La protección de la salud emocional durante y después de una emergencia es tan crucial como el cuidado físico. Ante situaciones de desastre, que generan no solo daños materiales sino también un profundo impacto psicológico en la población, la Dirección de Salud Mental del Ministerio de Salud (Minsa) ha emitido recomendaciones clave para las familias limeñas. La directora de esta entidad, July Caballero Peralta, enfatiza que recibir orientación y apoyo especializado es primordial para mitigar los efectos adversos.

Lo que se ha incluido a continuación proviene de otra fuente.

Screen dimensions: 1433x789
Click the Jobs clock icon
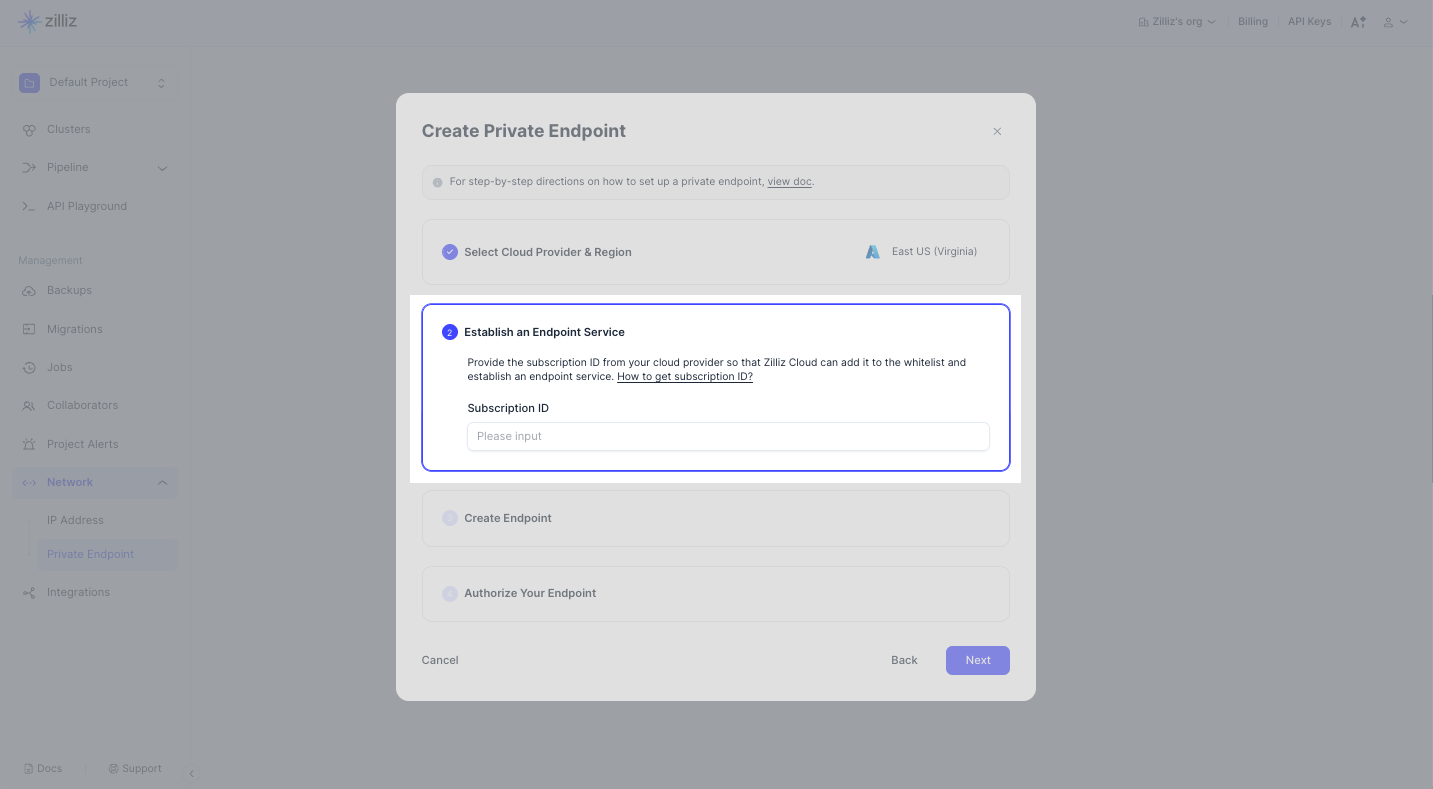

Reacciones normales ante el desastre
Caballero Peralta explica que sentir miedo, ansiedad o tristeza son reacciones completamente normales frente a una crisis. Sin embargo, advierte que cuando estas emociones persisten en el tiempo y comienzan a dificultar las actividades cotidianas del vecino limeño, es indispensable acudir a un establecimiento de salud para recibir atención profesional. No se trata solo de sobrevivir al evento físico, sino de gestionar la resiliencia emocional.
Proteger a los más vulnerables
La funcionaria señala que existen grupos con mayor riesgo de sufrir impactos emocionales severos: niños, adolescentes, adultos mayores y personas con enfermedades preexistentes. Para fortalecer su sensación de seguridad en medio del caos, se recomienda escucharlos activamente, brindarles tranquilidad constante y mantener sus rutinas habituales lo más posible. Además, ofrecer información clara sobre la situación ayuda a reducir la incertidumbre que genera el pánico.
Planificación y hábitos saludables
Para afrontar estas situaciones con mayor fortaleza, se sugiere conservar una comunicación permanente entre todos los miembros de la familia y elaborar un plan de emergencia previo. Fortalecer las redes de apoyo comunitario también favorece una respuesta organizada ante eventos adversos. Por otro lado, hábitos básicos como dormir adecuadamente, mantener una alimentación saludable, realizar actividad física regular y expresar abiertamente las emociones son herramientas fundamentales para cuidar la salud mental.